Lecture 17
Choosing a test

ABD 3e Interleaf 7 (p. 368)

Chris Merkord

Learning Objectives

  • Select an appropriate statistical test for a given research question and dataset

  • Use information about variables, study design, and number of groups to guide test selection

  • Evaluate whether the assumptions of a chosen method are reasonable

  • Apply a logical sequence of questions (a mental flow chart) to choose a test

Which test should I use?

  • Very common situation: you have a question, you collected data, but now you don’t know what test to use to answer the question.

  • The following tables lay out your options.

  • In the future, you should be able to apply this thinking to your own research.

  • For now, you should be able to read an example of a question and data set and decide which test is appropriate.

  • For examples of questions, see the Practice and Assignment problems at the end of each chapter.

  • Now imagine you read a question but didn’t know which chapter it came from. Could you choose the appropriate statistical procedure to answer the question?

Goal: match the method to the data and study design

  • Start with the question
  • Identify the data:
    • What type of variable is the response?

# ENTRIES PROVIDED
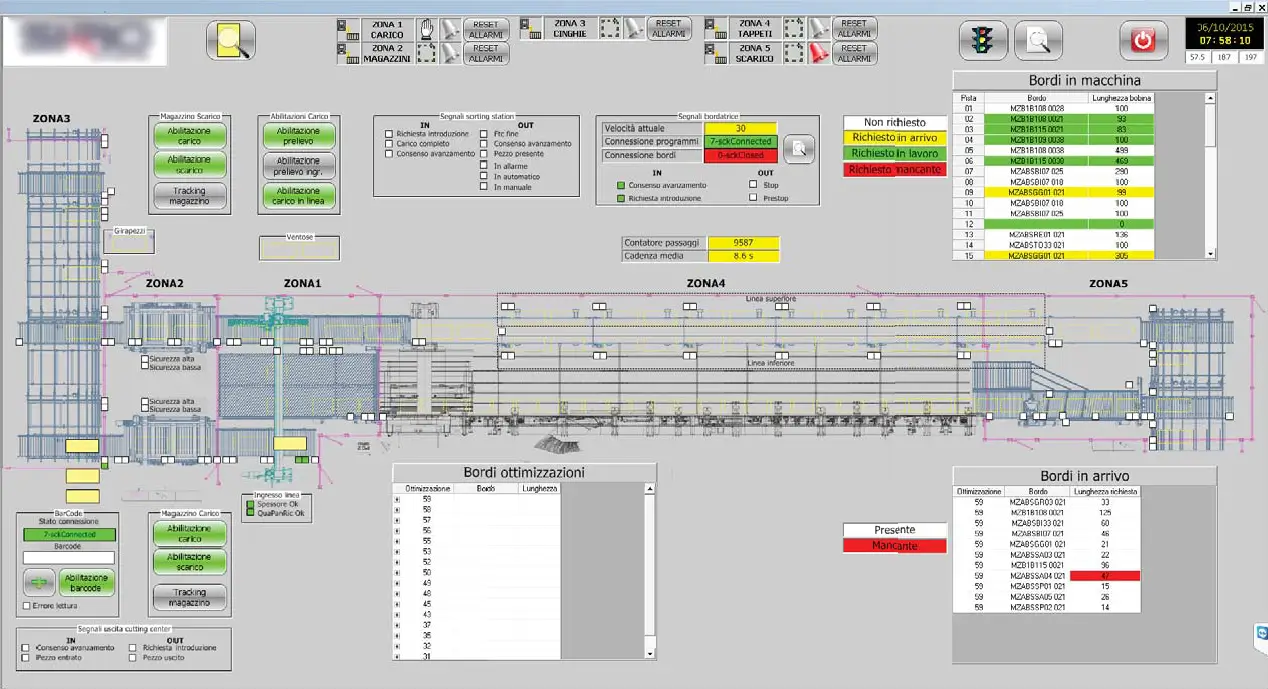
Task: Toggle the Errore lettura checkbox
Action: (26, 606)
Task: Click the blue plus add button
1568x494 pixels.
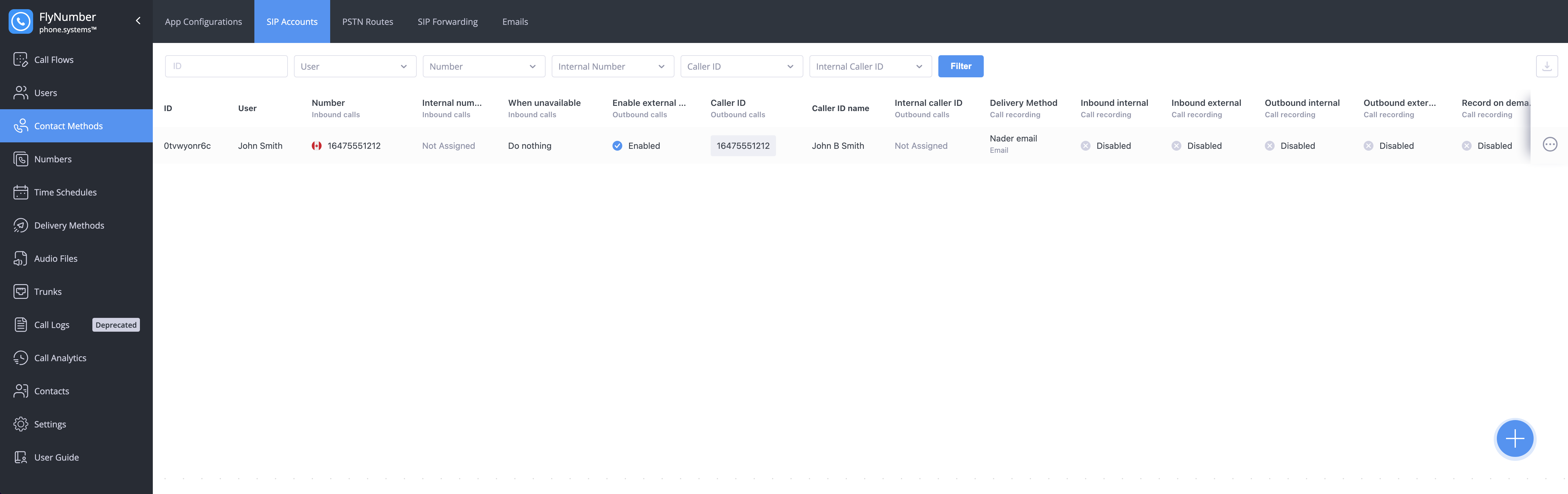Action: tap(1514, 439)
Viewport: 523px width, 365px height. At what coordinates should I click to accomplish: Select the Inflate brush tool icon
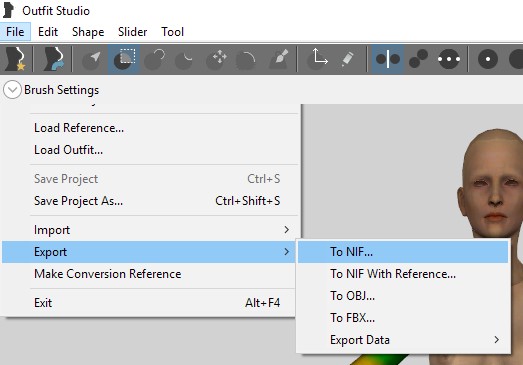(154, 59)
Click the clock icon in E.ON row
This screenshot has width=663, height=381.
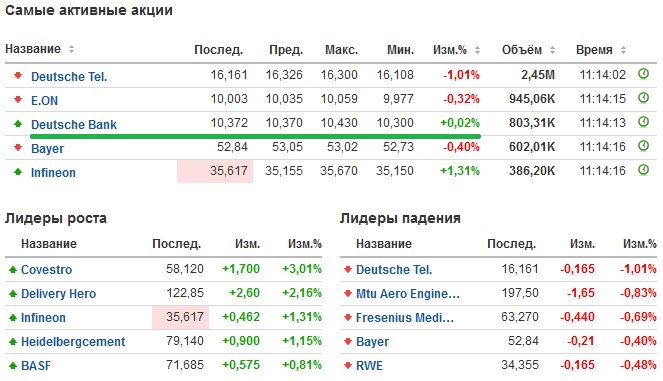click(643, 98)
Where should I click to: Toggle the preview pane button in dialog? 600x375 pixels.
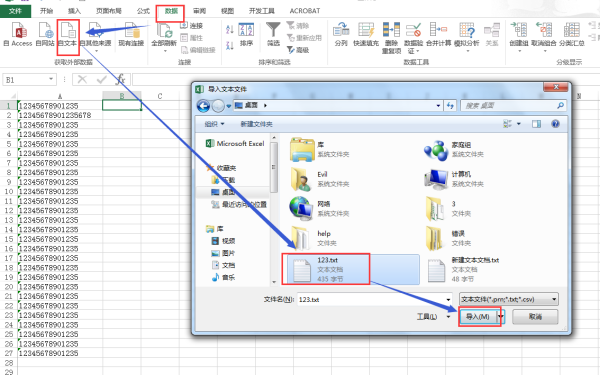tap(536, 124)
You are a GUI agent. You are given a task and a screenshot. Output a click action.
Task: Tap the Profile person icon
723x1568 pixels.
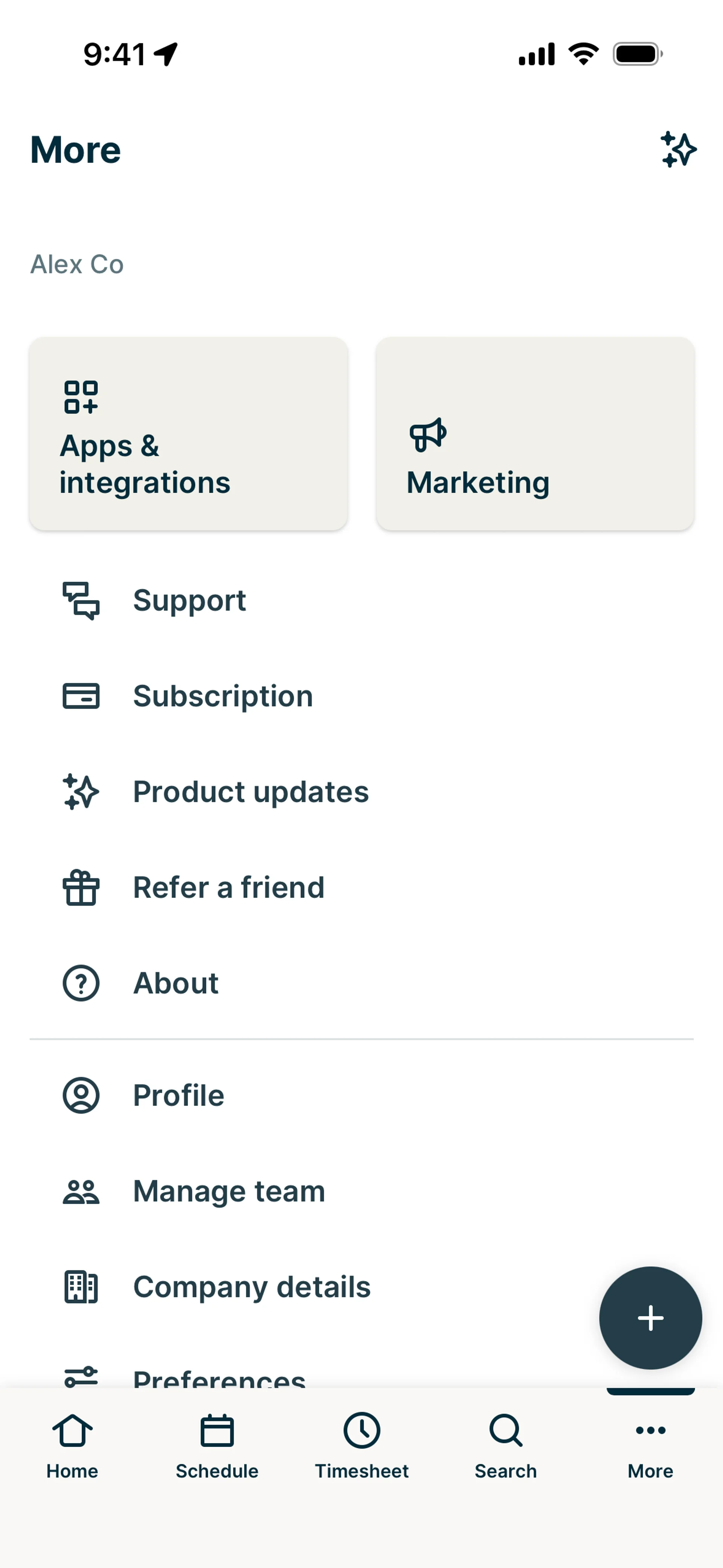[x=81, y=1096]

# WRITTEN INSTRUCTION 1
According to the lecture notes on choosing a statistical test, where can you find examples of questions?
# WRITTEN INSTRUCTION 2
Write the next part of the lecture notes on choosing a statistical test, starting after their final line.

# EXERCISE RESULT 1
In the Practice and Assignment problems at the end of each chapter.

# EXERCISE RESULT 2
    • What type of variable is the explanatory variable?
    • Are samples independent or paired?
    • How many groups are being compared?
  • Choose a method that matches the data and question
  • Check whether the assumptions of that method are reasonable
    • If not, choose a better-suited method

Choosing a test follows a logical sequence of questions (a mental flow chart)

Complex flow chart that begins with type of data (continuous, discrete, proportions) and branches through conditions such as number of groups and pairing to identify appropriate statistical tests like t-tests, ANOVA, chi-square, and nonparametric tests.
Figure 1: Flow chart illustrating how data type, number of groups, and study design guide the choice of a statistical test. Source: Osborne Nishimura Lab, Colorado State University (adapted from common statistical decision frameworks).

If you have one categorical variable

Commonly used statistical tests for data on a single categorical variable. These methods test whether a population parameter equals the value proposed in the null hypothesis or whether a specific probability model fits a frequency distribution. Adapted from Whitlock & Schluter 3e. W.H. Freeman and Company.
Goal Test
Use frequency data to test whether a population proportion equals a null hypothesized value

Binomial test (Lecture 9)

\(\chi^2\) goodness-of-fit test with two categories (use if sample size is too large for the binomial test) (Lecture 10)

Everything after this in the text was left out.